After a public outcry over this action, county officials dropped the charges and the fine. But the law criminalizing unlicensed lemonade stands hasn’t changed.

Maryland’s health code makes it a crime to operate a “food establishment” (which includes a lemonade stand) that does not comply with the state’s licensing requirements. The first offense is punishable by a fine of up to $1,000 and 90 days in prison. A second offense carries up to a $2,500 fine and one-year imprisonment.

In addition to these criminal penalties (which typically fall on the parents of children operating unlicensed lemonade stands), the children themselves are liable for up to $5,000 in civil penalties.

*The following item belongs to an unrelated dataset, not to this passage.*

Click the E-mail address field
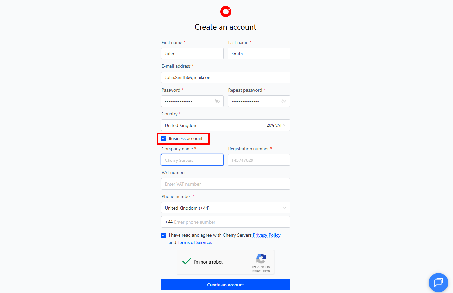 tap(225, 78)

So what would kids and parents need to do to operate a legal lemonade stand? It’s not entirely clear, but in Montgomery County, it could require obtaining as many as six licenses and permits:

1. A sidewalk vendor license;

2. A site-specific vendors license;

3. A limited duration sign permit;

4. An awning or canopy permit;

5. A mobile food service unit license; and

6. A special food service facility license for temporary events.

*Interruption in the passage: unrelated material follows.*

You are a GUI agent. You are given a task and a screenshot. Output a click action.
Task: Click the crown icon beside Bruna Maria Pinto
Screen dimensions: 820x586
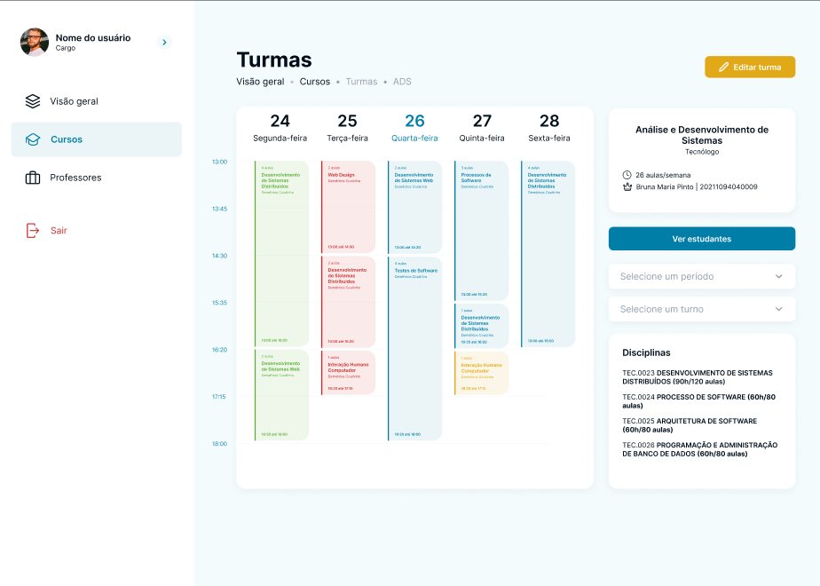[627, 186]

What 6- or 10-year-old has the wherewithal to do all that? And what parent is going to go through all that hassle just so their kids can have fun and make a buck?

Putting kids’ lemonade stands out of business isn’t the same as ending a person’s livelihood, but it’s nonetheless disturbing and lamentable.

Operating a lemonade stand teaches kids all sorts of valuable life lessons. For starters, they have to work together, divvying up jobs of making the sign, setting up the table, making the lemonade and obtaining the cups.

Then there are the economics and math lessons involved in pricing the lemonade and making change for customers.

And attracting and interacting with customers can help build kids’ interpersonal skills. I know my more reserved children have learned a thing or two from watching their more outgoing siblings actively recruit customers and strike up conversations with neighbors.

In fact, running a lemonade stand is such a well-established and well-regarded rite of passage, it’s even integrated in childhood development curriculums. Among my kids’ after-school activity programs is a “My First Lemonade Stand” course, which aims to “empower kids with an entrepreneurial mindset” while introducing them to the disciplines of finance, strategy and marketing.

Fortunately, the Maryland legislature is considering bipartisan legislation that would bar localities from adopting or enforcing regulations on the sale of lemonade and other nonalcoholic beverages by minors on private property.

With Maryland’s new slogan and welcome signs touting “We’re Open for Business,” it’s time to stop criminalizing children’s lemonade stands and let them enjoy this common childhood pastime while learning a thing or two about business.